**Selected passage**

The Guardian via the Sydney Morning Herald
http://www.smh.com.au/news/9905/12/text/features11.html

ANDREW SIMMS

Gene fiddling leaves bad taste

Date: 12/05/99

Genetically modified crops feed giant multinationals, but not poor farmers.

INSTEAD of a plough, the poorly sketched Indian cow pulls an upturned
bottle of Monsanto's herbicide on promotional leaflets that are distributed
in Indian villages. A golf cup has been established in the herbicide's name.

In Brazil, even before legal permission for commercial growing has been
given, farmers are invited to demonstrations of genetically modified soya,
and Monsanto is in court for alleged illegal planting. These are all signs
of a battle raging for control of farming in poor countries.

In a David and Goliath struggle between farmers, landless labourers and
huge multinational corporations, it is Goliath who this time has the lethal
weapon. The advent of genetically modified crops and an emerging
international legal regime which allows companies to turn public natural
resources into private property are shifting the balance of power
decisively in favour of the already powerful.

**Given material**
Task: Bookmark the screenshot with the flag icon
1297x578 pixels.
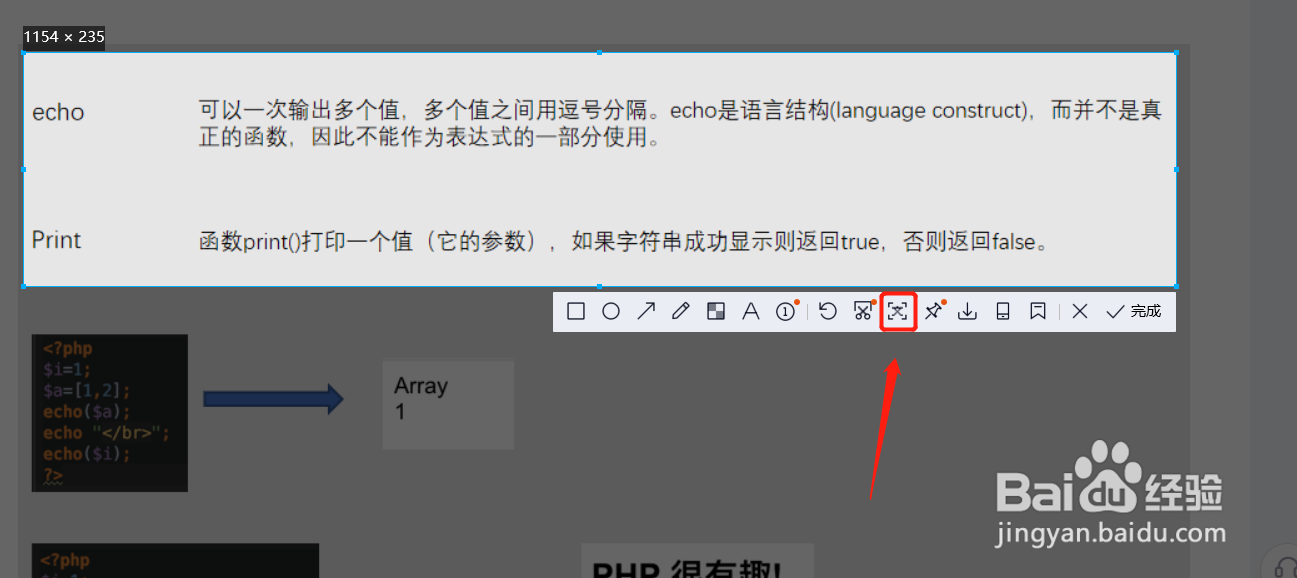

**What you have to do**
Quote the part of the article on genetically modified crops starting with "In Brazil, even" and going on through "in poor countries.".

**Finished exercise**
In Brazil, even before legal permission for commercial growing has been
given, farmers are invited to demonstrations of genetically modified soya,
and Monsanto is in court for alleged illegal planting. These are all signs
of a battle raging for control of farming in poor countries.